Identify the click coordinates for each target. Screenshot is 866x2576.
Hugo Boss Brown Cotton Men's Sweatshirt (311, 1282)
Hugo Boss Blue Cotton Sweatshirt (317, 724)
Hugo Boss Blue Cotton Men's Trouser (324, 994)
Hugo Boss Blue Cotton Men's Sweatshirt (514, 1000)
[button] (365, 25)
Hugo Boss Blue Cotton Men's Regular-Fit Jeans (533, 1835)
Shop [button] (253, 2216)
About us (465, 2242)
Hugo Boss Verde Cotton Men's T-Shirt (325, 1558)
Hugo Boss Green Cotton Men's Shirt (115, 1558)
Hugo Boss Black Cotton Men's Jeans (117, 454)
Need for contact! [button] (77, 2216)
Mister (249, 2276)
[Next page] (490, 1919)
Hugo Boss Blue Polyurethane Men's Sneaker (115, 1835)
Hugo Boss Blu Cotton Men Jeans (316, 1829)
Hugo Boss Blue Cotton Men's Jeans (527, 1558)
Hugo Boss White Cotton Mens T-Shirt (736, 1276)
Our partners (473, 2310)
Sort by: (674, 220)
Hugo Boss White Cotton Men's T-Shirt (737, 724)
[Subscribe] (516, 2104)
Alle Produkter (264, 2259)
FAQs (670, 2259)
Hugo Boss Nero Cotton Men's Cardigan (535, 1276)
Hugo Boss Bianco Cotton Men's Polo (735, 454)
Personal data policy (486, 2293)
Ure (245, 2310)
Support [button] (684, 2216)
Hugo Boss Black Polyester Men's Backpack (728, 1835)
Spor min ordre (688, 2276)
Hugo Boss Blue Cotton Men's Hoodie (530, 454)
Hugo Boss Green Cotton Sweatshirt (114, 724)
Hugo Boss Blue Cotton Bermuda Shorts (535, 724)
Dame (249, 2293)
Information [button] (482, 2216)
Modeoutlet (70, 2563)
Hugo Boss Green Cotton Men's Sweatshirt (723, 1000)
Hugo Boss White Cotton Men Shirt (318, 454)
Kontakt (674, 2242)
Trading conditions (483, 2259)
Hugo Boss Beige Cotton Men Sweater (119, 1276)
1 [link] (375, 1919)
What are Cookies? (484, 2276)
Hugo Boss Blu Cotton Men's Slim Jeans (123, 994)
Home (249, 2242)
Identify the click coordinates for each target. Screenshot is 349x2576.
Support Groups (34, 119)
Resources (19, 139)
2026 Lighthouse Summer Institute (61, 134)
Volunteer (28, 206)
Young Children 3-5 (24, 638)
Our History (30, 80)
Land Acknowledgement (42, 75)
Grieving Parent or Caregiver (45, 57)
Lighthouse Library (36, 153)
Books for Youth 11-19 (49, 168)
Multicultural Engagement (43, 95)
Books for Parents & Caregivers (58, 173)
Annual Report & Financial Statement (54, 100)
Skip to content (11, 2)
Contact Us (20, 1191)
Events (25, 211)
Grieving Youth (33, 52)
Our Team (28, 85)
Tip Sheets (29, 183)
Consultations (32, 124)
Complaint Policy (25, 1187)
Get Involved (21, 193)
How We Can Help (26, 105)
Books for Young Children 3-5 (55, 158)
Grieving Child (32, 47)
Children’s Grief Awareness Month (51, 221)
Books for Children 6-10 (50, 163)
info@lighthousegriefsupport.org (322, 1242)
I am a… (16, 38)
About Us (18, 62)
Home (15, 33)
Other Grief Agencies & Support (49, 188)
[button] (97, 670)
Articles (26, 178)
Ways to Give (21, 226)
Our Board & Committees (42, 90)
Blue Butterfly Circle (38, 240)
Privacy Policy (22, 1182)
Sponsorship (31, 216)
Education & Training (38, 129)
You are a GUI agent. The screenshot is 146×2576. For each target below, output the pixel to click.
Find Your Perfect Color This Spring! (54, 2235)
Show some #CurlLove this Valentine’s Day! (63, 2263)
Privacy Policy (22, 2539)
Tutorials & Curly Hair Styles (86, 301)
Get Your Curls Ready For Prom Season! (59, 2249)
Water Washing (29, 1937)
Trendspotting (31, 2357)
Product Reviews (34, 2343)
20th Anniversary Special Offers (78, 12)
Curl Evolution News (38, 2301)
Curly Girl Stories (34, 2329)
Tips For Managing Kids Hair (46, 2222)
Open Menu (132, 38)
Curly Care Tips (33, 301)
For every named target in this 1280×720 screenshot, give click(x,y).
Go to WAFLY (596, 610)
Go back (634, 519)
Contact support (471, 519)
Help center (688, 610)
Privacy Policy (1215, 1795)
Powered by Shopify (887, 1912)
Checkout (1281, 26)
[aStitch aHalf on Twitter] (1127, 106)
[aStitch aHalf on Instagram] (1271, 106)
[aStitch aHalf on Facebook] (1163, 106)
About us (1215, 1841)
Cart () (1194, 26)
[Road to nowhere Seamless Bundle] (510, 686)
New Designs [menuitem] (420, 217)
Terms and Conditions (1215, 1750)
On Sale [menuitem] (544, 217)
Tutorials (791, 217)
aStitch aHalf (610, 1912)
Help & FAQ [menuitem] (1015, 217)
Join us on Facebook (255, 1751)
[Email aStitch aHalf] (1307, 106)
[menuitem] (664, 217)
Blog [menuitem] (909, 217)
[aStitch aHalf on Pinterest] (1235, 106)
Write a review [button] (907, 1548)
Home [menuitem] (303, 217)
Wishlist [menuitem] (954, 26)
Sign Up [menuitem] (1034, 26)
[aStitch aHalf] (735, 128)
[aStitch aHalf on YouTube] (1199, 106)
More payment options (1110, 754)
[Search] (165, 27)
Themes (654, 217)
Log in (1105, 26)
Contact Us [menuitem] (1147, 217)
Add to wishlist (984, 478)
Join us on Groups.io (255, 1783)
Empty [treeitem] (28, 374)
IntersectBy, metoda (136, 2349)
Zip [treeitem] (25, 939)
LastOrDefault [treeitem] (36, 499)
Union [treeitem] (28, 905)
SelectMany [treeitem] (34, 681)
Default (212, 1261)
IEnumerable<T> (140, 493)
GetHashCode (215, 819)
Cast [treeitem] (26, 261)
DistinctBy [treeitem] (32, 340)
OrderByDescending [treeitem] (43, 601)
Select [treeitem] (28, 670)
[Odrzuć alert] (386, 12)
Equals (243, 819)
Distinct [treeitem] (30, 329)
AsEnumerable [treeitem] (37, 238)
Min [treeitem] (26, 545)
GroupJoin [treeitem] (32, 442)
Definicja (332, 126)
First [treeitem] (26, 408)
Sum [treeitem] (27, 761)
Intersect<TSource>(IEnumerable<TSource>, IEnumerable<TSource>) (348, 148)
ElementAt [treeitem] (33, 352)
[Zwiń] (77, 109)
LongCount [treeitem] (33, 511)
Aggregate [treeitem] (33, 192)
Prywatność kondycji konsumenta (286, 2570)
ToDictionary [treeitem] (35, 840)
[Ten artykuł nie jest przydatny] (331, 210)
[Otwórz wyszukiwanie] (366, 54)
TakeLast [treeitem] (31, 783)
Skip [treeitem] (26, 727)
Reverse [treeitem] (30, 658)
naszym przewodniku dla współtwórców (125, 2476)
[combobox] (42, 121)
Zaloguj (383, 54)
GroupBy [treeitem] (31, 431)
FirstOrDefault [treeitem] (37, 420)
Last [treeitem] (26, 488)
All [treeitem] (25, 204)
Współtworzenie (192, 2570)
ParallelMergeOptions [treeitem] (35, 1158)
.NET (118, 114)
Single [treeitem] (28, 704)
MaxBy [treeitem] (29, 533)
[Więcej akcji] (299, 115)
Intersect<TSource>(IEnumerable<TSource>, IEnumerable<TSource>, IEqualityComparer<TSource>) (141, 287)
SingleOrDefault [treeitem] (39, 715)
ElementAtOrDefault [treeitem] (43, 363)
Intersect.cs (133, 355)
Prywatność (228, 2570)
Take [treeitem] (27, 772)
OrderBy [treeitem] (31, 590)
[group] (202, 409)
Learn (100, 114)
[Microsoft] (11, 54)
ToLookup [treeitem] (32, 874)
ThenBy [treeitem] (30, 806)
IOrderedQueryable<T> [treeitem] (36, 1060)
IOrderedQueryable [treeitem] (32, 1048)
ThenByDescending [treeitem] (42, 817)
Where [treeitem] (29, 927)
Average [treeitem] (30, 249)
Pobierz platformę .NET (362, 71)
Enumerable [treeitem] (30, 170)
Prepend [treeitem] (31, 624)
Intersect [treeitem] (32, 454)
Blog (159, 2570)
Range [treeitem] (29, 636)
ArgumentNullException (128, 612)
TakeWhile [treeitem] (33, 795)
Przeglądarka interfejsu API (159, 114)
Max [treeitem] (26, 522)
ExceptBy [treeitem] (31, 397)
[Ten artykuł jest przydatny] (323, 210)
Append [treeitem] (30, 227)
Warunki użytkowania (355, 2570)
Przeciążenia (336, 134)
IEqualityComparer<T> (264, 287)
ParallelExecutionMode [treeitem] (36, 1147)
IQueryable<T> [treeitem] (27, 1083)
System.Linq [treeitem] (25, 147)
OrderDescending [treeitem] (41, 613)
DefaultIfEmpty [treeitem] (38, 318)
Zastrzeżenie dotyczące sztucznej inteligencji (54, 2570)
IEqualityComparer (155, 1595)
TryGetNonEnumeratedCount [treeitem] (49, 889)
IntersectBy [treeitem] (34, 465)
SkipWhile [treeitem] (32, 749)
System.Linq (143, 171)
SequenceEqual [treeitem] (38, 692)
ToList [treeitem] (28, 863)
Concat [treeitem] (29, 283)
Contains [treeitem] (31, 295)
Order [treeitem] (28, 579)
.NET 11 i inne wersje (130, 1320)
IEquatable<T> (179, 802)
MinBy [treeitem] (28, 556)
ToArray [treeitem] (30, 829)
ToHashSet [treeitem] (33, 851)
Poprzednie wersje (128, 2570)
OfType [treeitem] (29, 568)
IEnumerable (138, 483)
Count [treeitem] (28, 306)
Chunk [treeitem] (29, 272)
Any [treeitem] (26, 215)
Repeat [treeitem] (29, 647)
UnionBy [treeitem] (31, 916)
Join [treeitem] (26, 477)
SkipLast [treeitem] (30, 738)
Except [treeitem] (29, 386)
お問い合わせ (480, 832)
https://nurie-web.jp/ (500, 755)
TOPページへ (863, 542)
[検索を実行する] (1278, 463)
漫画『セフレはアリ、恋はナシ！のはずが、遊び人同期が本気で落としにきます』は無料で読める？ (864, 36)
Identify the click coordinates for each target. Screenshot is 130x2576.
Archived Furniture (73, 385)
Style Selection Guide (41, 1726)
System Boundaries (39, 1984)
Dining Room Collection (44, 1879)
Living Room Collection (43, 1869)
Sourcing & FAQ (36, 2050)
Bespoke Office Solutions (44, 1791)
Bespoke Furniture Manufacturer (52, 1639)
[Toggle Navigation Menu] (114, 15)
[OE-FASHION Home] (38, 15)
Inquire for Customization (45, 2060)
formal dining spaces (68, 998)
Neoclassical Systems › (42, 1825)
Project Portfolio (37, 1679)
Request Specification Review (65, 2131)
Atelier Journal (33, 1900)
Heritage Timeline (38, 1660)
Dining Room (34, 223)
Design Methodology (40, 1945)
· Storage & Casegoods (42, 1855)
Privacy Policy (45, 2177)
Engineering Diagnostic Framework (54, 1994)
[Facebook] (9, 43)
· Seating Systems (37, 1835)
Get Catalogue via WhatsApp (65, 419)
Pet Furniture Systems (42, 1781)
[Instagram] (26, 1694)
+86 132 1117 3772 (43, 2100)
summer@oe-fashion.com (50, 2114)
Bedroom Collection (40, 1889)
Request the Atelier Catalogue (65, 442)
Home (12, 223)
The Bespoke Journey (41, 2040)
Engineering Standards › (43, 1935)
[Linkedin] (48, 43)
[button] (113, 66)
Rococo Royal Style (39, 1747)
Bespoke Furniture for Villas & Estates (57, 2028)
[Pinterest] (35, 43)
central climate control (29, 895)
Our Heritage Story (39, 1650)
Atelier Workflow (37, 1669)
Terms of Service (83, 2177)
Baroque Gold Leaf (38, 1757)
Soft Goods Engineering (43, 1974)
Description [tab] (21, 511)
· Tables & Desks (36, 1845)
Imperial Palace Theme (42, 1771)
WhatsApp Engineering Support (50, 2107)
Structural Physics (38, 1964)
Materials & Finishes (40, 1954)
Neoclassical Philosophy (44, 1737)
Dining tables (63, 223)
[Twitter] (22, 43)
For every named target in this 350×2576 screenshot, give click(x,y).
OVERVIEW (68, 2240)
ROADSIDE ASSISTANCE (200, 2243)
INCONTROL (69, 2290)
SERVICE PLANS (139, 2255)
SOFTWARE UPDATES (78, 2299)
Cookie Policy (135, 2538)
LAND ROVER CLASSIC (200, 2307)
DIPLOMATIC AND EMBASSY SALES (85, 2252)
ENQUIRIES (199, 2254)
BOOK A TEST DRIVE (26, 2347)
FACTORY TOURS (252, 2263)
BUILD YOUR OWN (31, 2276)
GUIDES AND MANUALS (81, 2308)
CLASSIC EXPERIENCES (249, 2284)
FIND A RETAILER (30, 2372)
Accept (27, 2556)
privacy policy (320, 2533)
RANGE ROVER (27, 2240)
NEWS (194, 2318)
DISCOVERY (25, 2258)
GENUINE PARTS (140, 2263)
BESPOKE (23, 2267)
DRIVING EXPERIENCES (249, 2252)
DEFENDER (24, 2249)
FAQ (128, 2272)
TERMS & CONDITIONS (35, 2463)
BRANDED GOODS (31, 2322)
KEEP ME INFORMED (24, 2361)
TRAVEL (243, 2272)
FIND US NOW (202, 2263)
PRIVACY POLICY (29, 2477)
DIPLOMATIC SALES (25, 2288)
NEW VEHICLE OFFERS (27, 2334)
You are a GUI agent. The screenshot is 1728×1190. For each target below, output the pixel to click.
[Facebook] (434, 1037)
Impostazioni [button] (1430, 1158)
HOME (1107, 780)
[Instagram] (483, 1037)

:: Aim of the task ::
Starting with the line above that holds "Min [treeitem] (26, 545)" and stopping with the line that holds "[Ten artykuł nie jest przydatny] (331, 210)", reproduce each line exactly, omitting all other lines.

:: Task solution ::
Min [treeitem] (26, 545)
GroupJoin [treeitem] (32, 442)
Definicja (332, 126)
First [treeitem] (26, 408)
Sum [treeitem] (27, 761)
Intersect<TSource>(IEnumerable<TSource>, IEnumerable<TSource>) (348, 148)
ElementAt [treeitem] (33, 352)
[Zwiń] (77, 109)
LongCount [treeitem] (33, 511)
Aggregate [treeitem] (33, 192)
Prywatność kondycji konsumenta (286, 2570)
ToDictionary [treeitem] (35, 840)
[Ten artykuł nie jest przydatny] (331, 210)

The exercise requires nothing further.